# What is this gadget?



## roadfix (Dec 3, 2015)

Heavy, beautifully forged, brushed stainless steel "holder/pourer" with metal strainer.    This thing is hinged at the middle of the handle and splits open to expose the opening of the glass container.    This thing is well crafted.  No markings anywhere.
Glass isn't marked pyrex so I'm not sure it can handle boiling liquid.
A friend of mine picked this up at thrift shop for $4.   What is this thing?


----------



## Katie H (Dec 3, 2015)

My first thought is it is a device for mixing thickeners before being added to a sauce/gravy, etc.

Fill the glass cylinder with broth/water/whatever, then add flour, cornstarch arrowroot, etc.   Shake vigorously and pour into your dish.  I would imagine the strainer portion might prevent any lumps from making their way into the pan.  Just shake and pour.

Just a guess.


----------



## Dawgluver (Dec 3, 2015)

It's pretty enough to use as a bracelet.  Otherwise, I got nuthin'.


----------



## Zhizara (Dec 3, 2015)

Yikes!  It kind of looks like a torture device.  I hope someone comes up with a realistic answer.

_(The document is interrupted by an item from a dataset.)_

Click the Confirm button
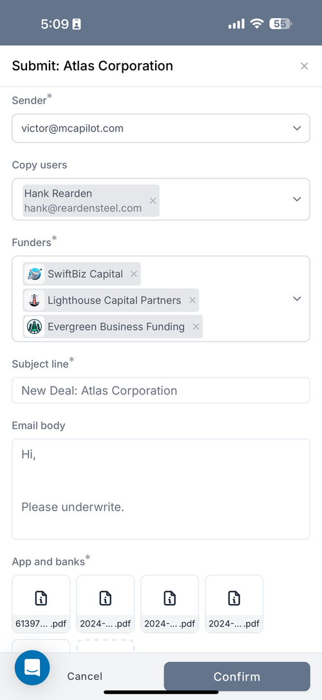This screenshot has height=700, width=322. (237, 676)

Katie, you may be right, but it seems pretty involved for such a simple chore?

Duh!  I really, really don't know.


----------



## Andy M. (Dec 3, 2015)

How big is it??


----------



## cinisajoy (Dec 4, 2015)

Does it seal?
Does it come apart?
Does it leak?


----------



## creative (Dec 4, 2015)

Are you sure it is a culinary gadget?  If so, I might be inclined to take it to a good quality cookware shop and enquire further there.


----------



## medtran49 (Dec 4, 2015)

Maybe a "modern" wine decanter?


----------



## roadfix (Dec 4, 2015)

medtran49 said:


> Maybe a "modern" wine decanter?



That was my initial thought.   
You can pour liquid into the glass which completely separates from the holder.    But really doesn't make much sense to go through that step just to pour wine into it.    There are so many cool, unique looking decanters out there.

It's about 12" in length with rubber O ring seals at both ends of the glass.   The strainer can pass particles up to 1mm in diameter.  

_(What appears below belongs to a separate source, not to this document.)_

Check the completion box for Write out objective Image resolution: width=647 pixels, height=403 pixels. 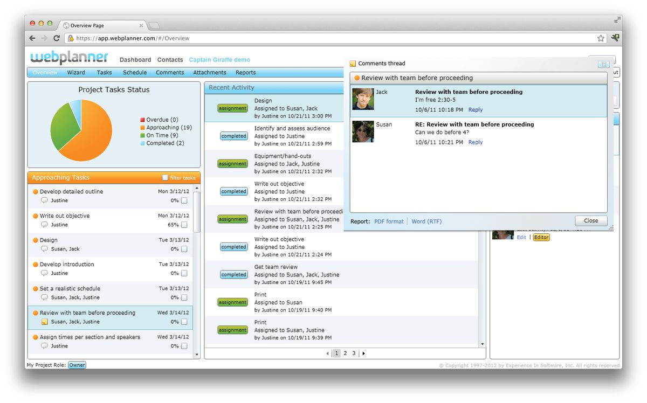tap(183, 224)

Perhaps there's a missing component to this thing?


----------



## creative (Dec 4, 2015)

A cocktail maker?


----------



## Janet H (Dec 4, 2015)

Interesting.  Why do you think it's kitchen gear?  Maybe lab equipment of some sort?

If I had to guess I would say an oil server/pourer of some sort.  There 's a local restaurant that serves bread with herbed olive oil at the beginning of the meal - there's a rosemary stem in the oil and this would be a nice way to serve.


----------



## Silversage (Dec 4, 2015)

Wine decanter?


----------



## roadfix (Dec 4, 2015)

Janet H said:


> Interesting.  Why do you think it's kitchen gear?  Maybe lab equipment of some sort?
> 
> If I had to guess I would say an oil server/pourer of some sort.  There 's a local restaurant that serves bread with herbed olive oil at the beginning of the meal - there's a rosemary stem in the oil and this would be a nice way to serve.



I think it is too elegant to be a piece of lab equipment.    

I like the idea of being an oil pourer.   That makes sense.  
Only thing is the 1 inch diameter spout is rather large to pour oil at the table.....?  I don't know.


----------



## Cheryl J (Dec 4, 2015)

creative said:


> A cocktail maker?


 
That's kind of what I was thinking....a novelty martini shaker?


----------



## Chef Munky (Dec 4, 2015)

Does it have any brands imprinted on it?
Made in china..Check Williams and Sonoma.They always have interesting gadgets.

Could it possibly be a grease and small particle separator?
For those that just can't stand to have anything good added to their gravy.

Neurotics!

Second thought is. It's a      Hamster cage pocket sized Incubator.


----------



## jennyema (Dec 4, 2015)

Cheryl J said:


> That's kind of what I was thinking....a novelty martini shaker?


 
It doesn't seem big enough for all the ice and it doesn't have a strainer to keep the ice out of the martini glass, but otherwise that's exactly what it looks like to me ...


----------



## roadfix (Dec 4, 2015)

jennyema said:


> It doesn't seem big enough for all the ice and it doesn't have a strainer to keep the ice out of the martini glass, but otherwise that's exactly what it looks like to me ...



We thought of that too but it seem too impractical as a shaker.  It's a chore just to load the thing in the first place, unscrewing the retaining rode to break loose the glass jar.  The process seems too awkward to use as a cocktail shaker.  Also, there is no cap on the spout.

I still like the oil pourer idea.


----------



## jennyema (Dec 4, 2015)

roadfix said:


> Also, there is no cap on the spout.
> .


 

That would make the whole cocktail-shaking process interesting!


----------



## RPCookin (Dec 4, 2015)

A Google similar image search brings up everything from wedding rings to percussion cap pistols, but nothing that looks anything like the gadget we are trying to identify.  Any idea what the capacity of the  glass tube is?


----------



## roadfix (Dec 4, 2015)

RPCookin said:


> A Google similar image search brings up everything from wedding rings to percussion cap pistols, but nothing that looks anything like the gadget we are trying to identify.  Any idea what the capacity of the  glass tube is?



I would guess about 1/2 liter at most.


----------



## Kaneohegirlinaz (Dec 4, 2015)

This looks like a job for Christopher Kimball and the ATK team!

But seriously, have you taken this question to other food forums?


----------